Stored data
╭──

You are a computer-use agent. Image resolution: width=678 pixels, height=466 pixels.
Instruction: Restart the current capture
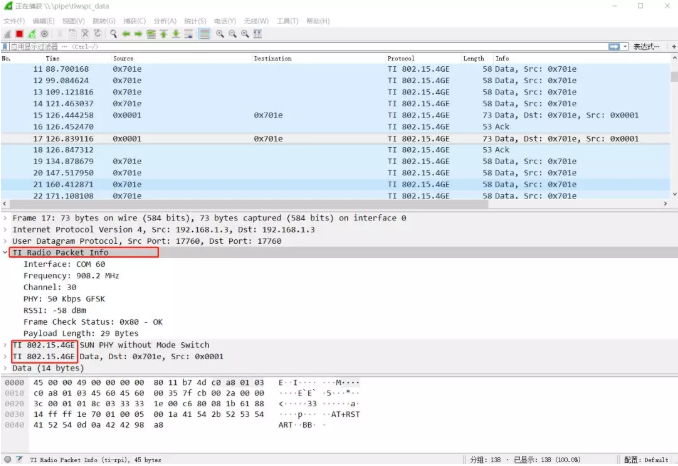31,34
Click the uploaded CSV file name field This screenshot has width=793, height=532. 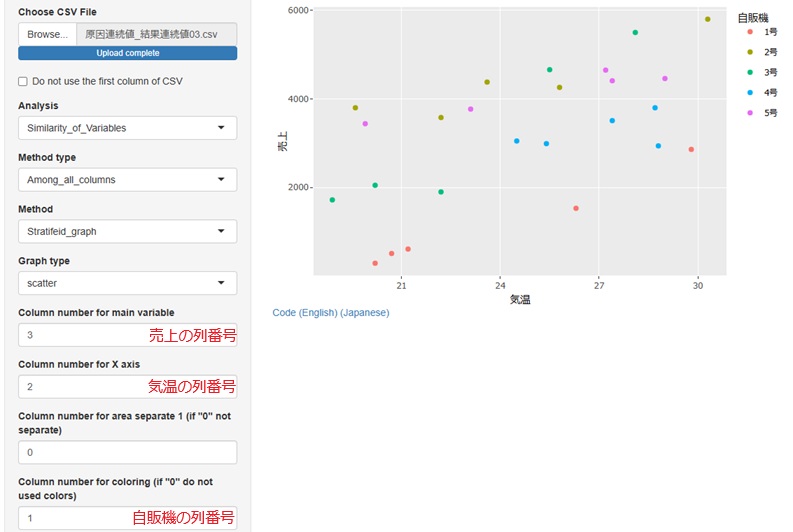click(156, 34)
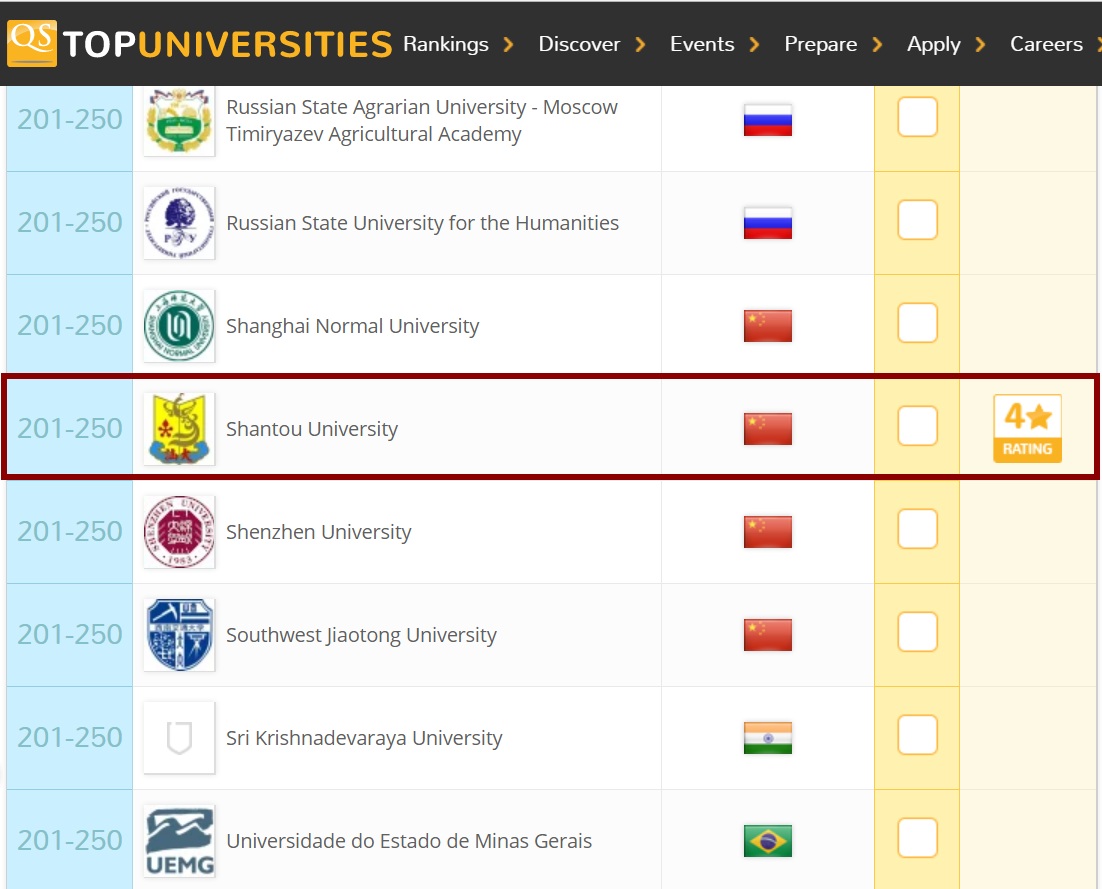
Task: Click the Southwest Jiaotong University shield logo
Action: 179,635
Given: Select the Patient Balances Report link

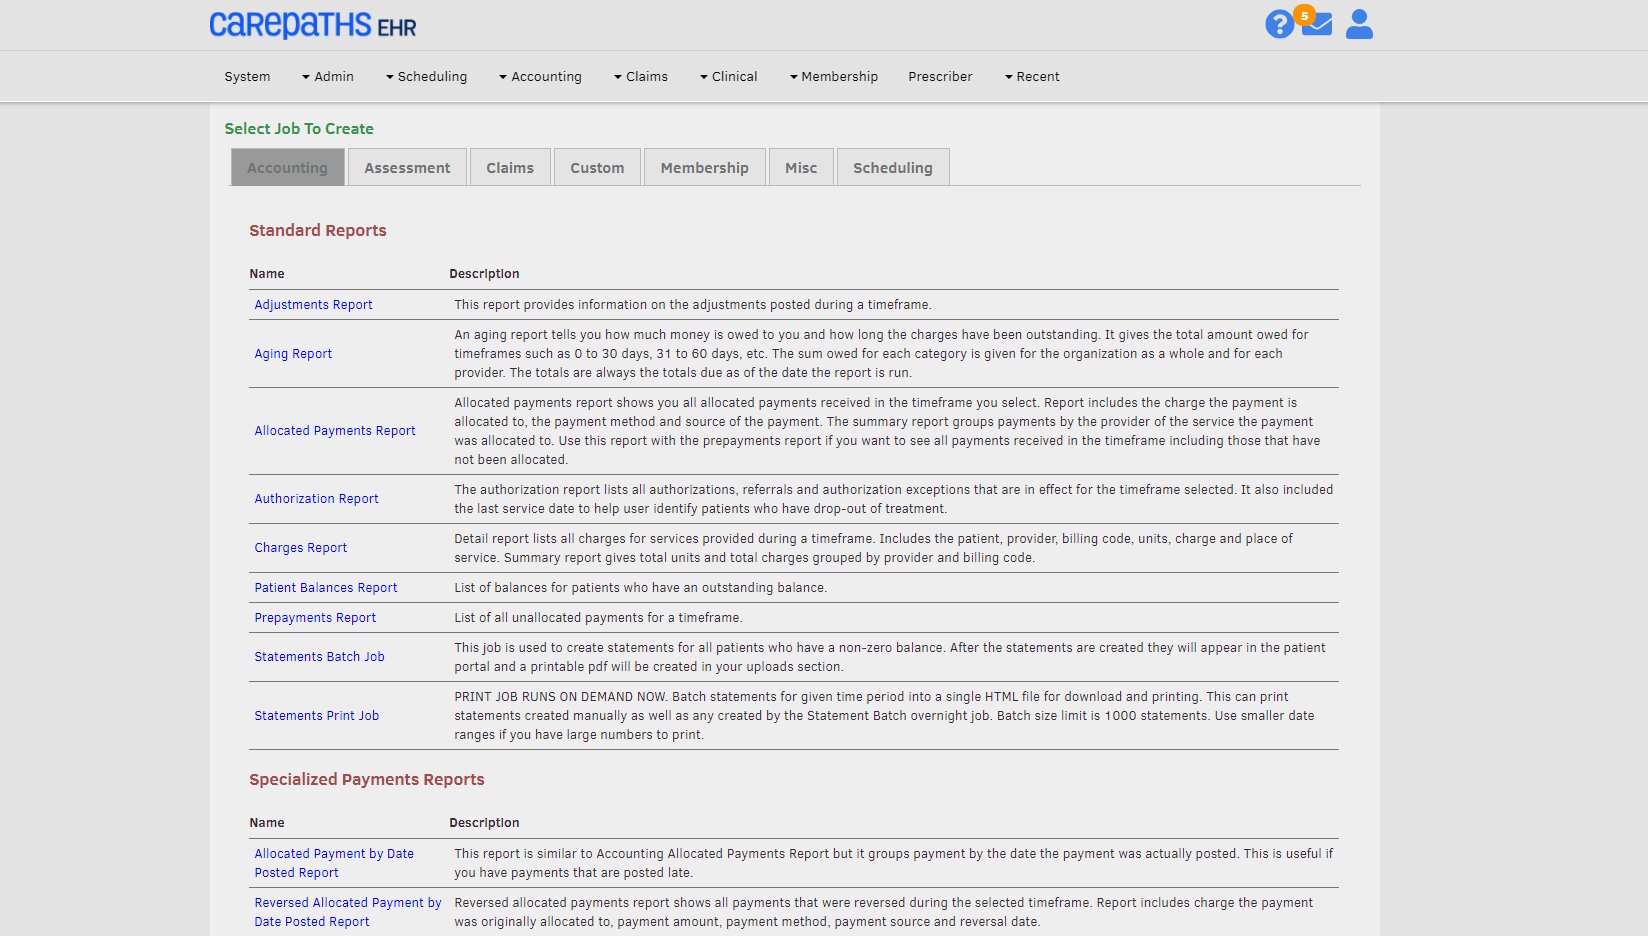Looking at the screenshot, I should [326, 588].
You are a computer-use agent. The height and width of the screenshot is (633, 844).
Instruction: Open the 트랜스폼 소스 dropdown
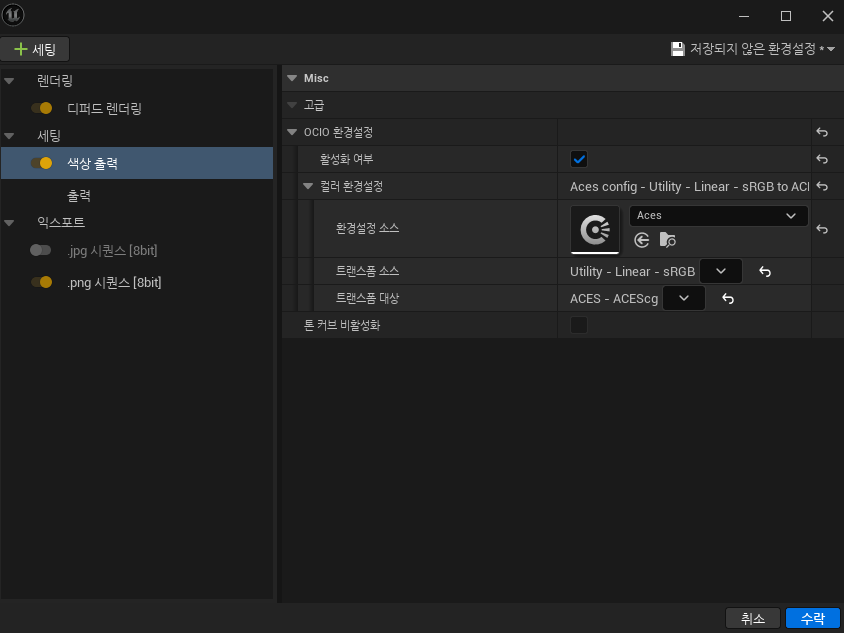[720, 272]
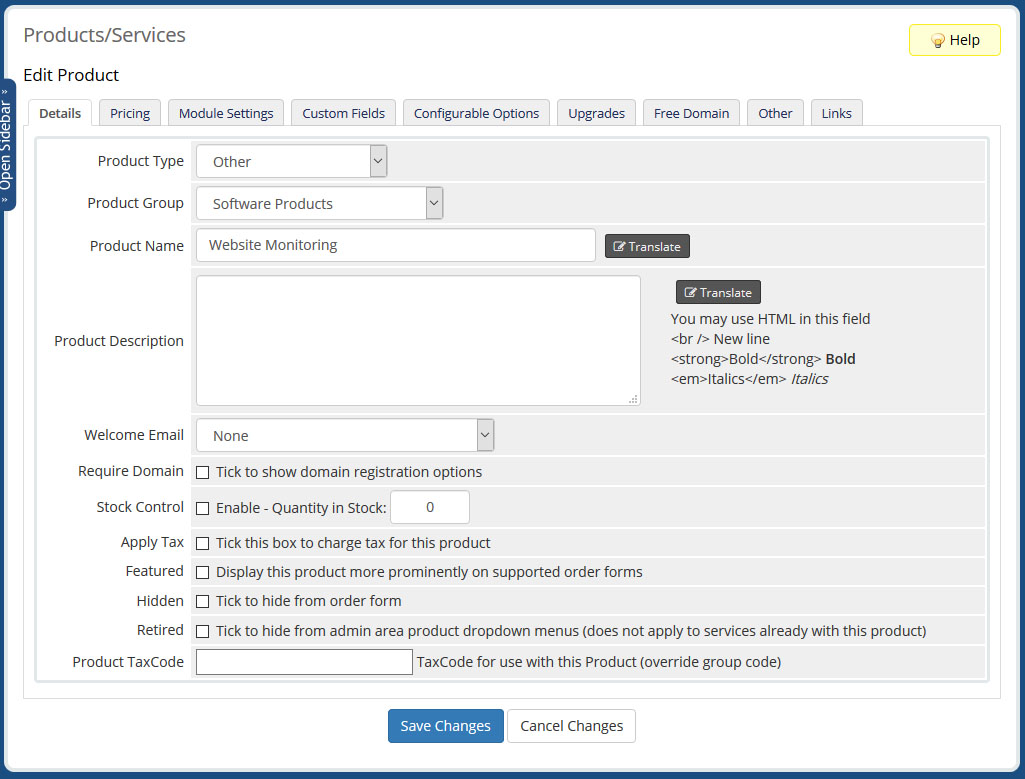The image size is (1025, 779).
Task: Tick the Require Domain checkbox
Action: 203,472
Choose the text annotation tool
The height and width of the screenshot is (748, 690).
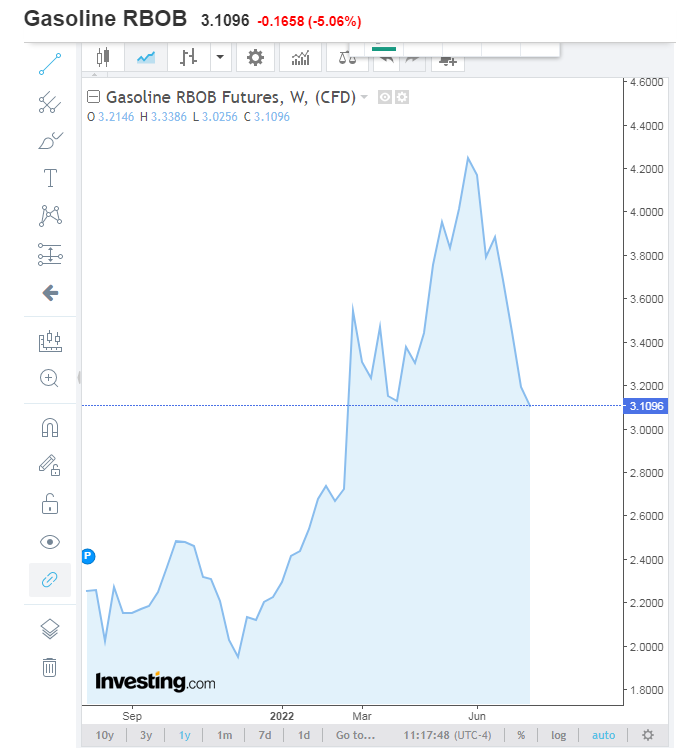(x=50, y=179)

╰──

Find every line above that contains the word "computer", and return each one.

You are a computer-use agent. Image resolution: width=678 pixels, height=466 pixels.
You are a computer-use agent. The height and width of the screenshot is (633, 844).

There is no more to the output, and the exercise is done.